Plus qu’une visite de courtoisie, cette rencontre ressemble à une tentative assumée de réconciliation autour du ballon rond.
Depuis le départ d’Antonio Souaré de la tête de la Féguifoot, le football guinéen traverse une crise sans précédent : blocages institutionnels, luttes d’influence, perte de repères.
En allant à la rencontre du propriétaire du Horoya AC, Cellou Baldé envoie un message clair : aucune refondation sérieuse n’est possible sans l’implication des acteurs historiques.
Sur ses plateformes officielles, l’ancien président de la Fédération s’est félicité de cette démarche, saluant une approche fondée sur l’écoute, le respect et la recherche de solutions durables.
Les échanges ont porté sur des axes stratégiques :
la relance des infrastructures sportives ; la promotion du sport à la base ;
la mise en commun des expériences au profit de la jeunesse ;
la nécessité d’un dialogue inclusif pour dépasser les querelles du passé.
Un premier jalon vers une gouvernance apaisée du sport guinéen.
Le test de la cohésion
Mais le vrai défi commence maintenant.
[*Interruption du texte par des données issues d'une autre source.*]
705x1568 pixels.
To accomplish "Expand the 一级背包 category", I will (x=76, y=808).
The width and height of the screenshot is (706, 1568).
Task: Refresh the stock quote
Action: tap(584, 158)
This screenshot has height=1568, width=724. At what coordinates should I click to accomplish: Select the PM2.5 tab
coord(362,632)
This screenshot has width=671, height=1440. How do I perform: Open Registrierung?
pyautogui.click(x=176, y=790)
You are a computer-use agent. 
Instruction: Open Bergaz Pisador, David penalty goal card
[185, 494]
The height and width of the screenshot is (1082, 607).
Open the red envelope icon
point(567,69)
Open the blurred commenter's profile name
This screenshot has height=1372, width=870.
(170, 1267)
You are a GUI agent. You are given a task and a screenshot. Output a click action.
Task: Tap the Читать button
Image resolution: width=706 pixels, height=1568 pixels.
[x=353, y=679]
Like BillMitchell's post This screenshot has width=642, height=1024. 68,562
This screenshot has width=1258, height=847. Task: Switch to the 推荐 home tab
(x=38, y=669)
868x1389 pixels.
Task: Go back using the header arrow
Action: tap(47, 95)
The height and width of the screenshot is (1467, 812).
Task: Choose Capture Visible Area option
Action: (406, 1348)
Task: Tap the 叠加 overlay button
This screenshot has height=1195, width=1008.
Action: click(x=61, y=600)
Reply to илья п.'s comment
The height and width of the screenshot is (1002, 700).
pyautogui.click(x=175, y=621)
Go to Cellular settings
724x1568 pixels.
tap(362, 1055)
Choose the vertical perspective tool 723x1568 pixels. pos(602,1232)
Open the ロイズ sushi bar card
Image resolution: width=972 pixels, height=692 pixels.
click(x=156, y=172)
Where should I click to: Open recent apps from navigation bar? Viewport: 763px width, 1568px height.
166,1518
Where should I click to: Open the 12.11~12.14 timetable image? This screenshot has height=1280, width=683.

Pour réussir là où ses prédécesseurs ont échoué, Cellou Baldé devra transformer ce geste symbolique en dynamique nationale.
Dans les milieux sportifs, on attend déjà la suite : des rencontres annoncées ou espérées avec Kerfalla Person Camara (KPC) et Bouba Sampil. L’objectif est limpide : mettre fin aux guerres d’ego qui ont longtemps pris en otage le talent des footballeurs guinéens.
Car au-delà des hommes, c’est l’avenir du football national — et de toute une jeunesse — qui se joue.